Fecha: 26 junio, 2014

Desde que comenzara a tocar la flauta a la corta edad de ocho años, Carlos Soto (Valladolid, 1968) se ha visto envuelto por la música tradicional castellana. Empezó con Almenara y, aunque cambió el registro durante su carrera en los Celtas Cortos, retoma ahora su aire más folk con Castijazz, proyecto que comparte con María Desbordes y que presentó en el festival Son de Aquí de Laguna.

¿Cómo surge Castijazz?

Después de haber desarrollado Awen Magic Land nos trasladamos desde Bretaña a San Miguel del Arroyo. Aquí volví a relacionarme con gente del entorno del folk más segoviano. Me llegaron ecos de música que ya había tocado y me inspiró el sentir de la tierra. Supuso retomar el folklore desde una perspectiva diferente.

¿Es quizás esta una perspectiva más madura?

Estoy en ese proceso, aunque no sé si uno madura del todo en algún momento. Sencillamente cambia el volver a ver este estilo con otros ojos después de tanto tiempo, viajes y sabiduría.

Castijazz tiene una carga de influencias diversas que completan el sonido castellano…

Lo completan, pero como resultado generan un sonido sencillo. No me gustaría que mi música se entendiese como algo complejo.

Recientemente recibiste el premio de Nueva Creación Agapito Marazuela… ¿El reconocimiento inspira para seguir creando?

Sin duda. Me pareció un concursomuy interesante y enfoqué mi creación directamente hacia ello. Los reconocimientos son importantes: ayudan al artista a darle un sentido a sus trabajos.

Aún se conservan toques celtas en Castijazz… ¿Qué queda del Celta Corto que fuiste?

Algo queda. Entre otras cosas, la costumbre de tocar con mucha gente y conseguir fuerza en el escenario: Castijazz nació como quinteto pero ahora somos seis y a veces más. En cuanto a influencias me queda mucho de celta. Uno no puede olvidar nunca lo que ha sido y ha formado parte de su vida durante tanto tiempo.

¿Es este proyecto una reivindicación de nuestras tradiciones, de unas raíces en peligro de extinción?

Yo empecé a tocar con Jonás Ordoñez, dulzainero lagunero. Con él crecí muchísimo, y creo que es importante que su legado no se pierda, pues peligra.
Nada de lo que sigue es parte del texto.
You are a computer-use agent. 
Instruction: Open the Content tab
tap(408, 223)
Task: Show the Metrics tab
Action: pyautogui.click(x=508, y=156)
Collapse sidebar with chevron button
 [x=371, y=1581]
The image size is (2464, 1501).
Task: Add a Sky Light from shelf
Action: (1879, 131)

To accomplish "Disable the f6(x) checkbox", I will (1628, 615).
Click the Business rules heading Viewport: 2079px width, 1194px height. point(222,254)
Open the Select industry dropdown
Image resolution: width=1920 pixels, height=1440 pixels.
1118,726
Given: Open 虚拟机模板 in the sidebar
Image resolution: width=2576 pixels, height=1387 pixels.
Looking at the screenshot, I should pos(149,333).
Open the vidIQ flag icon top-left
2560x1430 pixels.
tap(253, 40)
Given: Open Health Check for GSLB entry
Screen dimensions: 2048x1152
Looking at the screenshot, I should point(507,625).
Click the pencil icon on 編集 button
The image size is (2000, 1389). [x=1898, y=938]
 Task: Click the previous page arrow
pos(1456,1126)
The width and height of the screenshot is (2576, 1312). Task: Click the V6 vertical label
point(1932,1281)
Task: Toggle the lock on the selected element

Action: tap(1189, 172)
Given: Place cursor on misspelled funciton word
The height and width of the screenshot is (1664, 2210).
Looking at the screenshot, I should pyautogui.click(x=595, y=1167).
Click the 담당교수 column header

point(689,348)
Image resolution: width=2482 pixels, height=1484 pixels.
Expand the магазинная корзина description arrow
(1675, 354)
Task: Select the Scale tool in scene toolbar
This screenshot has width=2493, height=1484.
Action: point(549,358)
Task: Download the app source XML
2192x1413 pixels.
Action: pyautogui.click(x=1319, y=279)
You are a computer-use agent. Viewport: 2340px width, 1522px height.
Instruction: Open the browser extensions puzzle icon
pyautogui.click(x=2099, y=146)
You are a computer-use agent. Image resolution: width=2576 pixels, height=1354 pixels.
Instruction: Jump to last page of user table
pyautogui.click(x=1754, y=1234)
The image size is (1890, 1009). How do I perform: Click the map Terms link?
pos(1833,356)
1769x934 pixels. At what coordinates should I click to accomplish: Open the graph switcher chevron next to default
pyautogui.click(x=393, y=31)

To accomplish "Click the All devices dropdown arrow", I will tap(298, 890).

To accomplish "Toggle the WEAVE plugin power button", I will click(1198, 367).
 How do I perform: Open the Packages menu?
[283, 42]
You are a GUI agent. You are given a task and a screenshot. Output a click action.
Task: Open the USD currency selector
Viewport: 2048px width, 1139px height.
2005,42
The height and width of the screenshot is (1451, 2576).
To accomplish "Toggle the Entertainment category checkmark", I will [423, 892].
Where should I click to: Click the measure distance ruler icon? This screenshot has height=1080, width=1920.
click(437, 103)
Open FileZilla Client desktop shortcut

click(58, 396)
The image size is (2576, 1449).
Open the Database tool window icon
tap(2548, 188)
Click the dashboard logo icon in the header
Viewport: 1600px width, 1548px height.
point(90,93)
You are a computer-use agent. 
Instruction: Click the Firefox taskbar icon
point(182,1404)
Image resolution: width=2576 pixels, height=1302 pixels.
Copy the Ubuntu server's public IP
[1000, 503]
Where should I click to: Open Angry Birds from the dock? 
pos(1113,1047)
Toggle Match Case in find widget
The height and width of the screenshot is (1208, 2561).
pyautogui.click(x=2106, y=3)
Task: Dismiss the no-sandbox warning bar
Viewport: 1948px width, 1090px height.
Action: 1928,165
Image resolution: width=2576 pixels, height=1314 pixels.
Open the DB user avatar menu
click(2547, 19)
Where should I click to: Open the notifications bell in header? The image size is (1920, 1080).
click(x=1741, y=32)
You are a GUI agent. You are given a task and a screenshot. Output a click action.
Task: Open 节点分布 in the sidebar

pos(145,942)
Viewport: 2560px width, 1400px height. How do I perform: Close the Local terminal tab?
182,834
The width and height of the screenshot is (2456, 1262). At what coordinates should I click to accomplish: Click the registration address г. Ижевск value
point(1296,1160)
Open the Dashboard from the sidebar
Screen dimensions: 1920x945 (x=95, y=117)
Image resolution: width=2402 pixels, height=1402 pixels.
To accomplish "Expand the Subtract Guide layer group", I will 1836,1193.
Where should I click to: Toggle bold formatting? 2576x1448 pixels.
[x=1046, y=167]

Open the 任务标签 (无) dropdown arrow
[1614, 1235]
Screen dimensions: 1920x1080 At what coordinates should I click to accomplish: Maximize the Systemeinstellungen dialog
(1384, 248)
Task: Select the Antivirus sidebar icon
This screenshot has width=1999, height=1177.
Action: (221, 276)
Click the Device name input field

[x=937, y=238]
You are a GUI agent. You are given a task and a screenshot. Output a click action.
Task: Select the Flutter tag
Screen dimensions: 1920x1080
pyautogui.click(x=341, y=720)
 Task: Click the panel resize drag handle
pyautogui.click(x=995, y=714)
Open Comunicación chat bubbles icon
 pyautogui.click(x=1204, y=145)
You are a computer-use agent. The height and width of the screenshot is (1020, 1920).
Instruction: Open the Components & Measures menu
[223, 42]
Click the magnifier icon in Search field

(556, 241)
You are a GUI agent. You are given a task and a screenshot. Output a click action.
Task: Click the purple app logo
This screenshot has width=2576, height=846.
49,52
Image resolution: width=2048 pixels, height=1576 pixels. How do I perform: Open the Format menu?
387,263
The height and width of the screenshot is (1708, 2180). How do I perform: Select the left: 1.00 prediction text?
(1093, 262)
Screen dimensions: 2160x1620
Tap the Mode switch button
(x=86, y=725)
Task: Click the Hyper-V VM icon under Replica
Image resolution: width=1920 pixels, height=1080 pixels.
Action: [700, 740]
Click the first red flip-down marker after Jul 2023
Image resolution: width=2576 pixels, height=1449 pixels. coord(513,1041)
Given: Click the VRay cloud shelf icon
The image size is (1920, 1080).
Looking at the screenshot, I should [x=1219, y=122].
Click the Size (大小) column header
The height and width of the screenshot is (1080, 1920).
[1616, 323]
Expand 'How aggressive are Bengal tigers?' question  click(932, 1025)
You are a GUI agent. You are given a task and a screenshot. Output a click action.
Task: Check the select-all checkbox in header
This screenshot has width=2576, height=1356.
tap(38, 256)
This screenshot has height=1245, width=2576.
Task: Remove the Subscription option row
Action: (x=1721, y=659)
Sin embargo, está apareciendo en Tierra de Pinares una nueva hornada de grupos jóvenes que apuestan por la recuperación y la modernización del folk. Es importante conservar las raíces, y en este sentido los dulzaineros tienen un papel protagonista.

Actualmente vives apartado de la ciudad… ¿El campo inspira más?

Sin duda. En este momento la ciudad tiene poco que ofrecer: antes era sinónimo de vida cultural, pero hoy no se puede ni hacer música en bares. Trabajo mejor en un lugar apartado donde las ilusiones de la ciudad no acaparen mi atención. Paseando por los pinares me salen melodías castellanas con mucha naturalidad, mientras que en la ciudad a veces nos convertimos en entes anónimos.

De todos los instrumentos que dominas…¿Cuál es el más íntimo para ti?

Tengo los amores compartidos. La flauta travesera me encanta, pero el saxo me ayuda a expresarme mejor. Aún así son complementarios: uno ayuda a seguir avanzando con el otro.

¿Cómo ha sido tu conexión con Laguna de Duero?

Siempre hemos tenido a Laguna en el corazón, ya que aquí dimos nuestro primer concierto con Awen Magic Land y lo sentimos como algo muy nuestro. Esperamos poder seguir actuando aquí.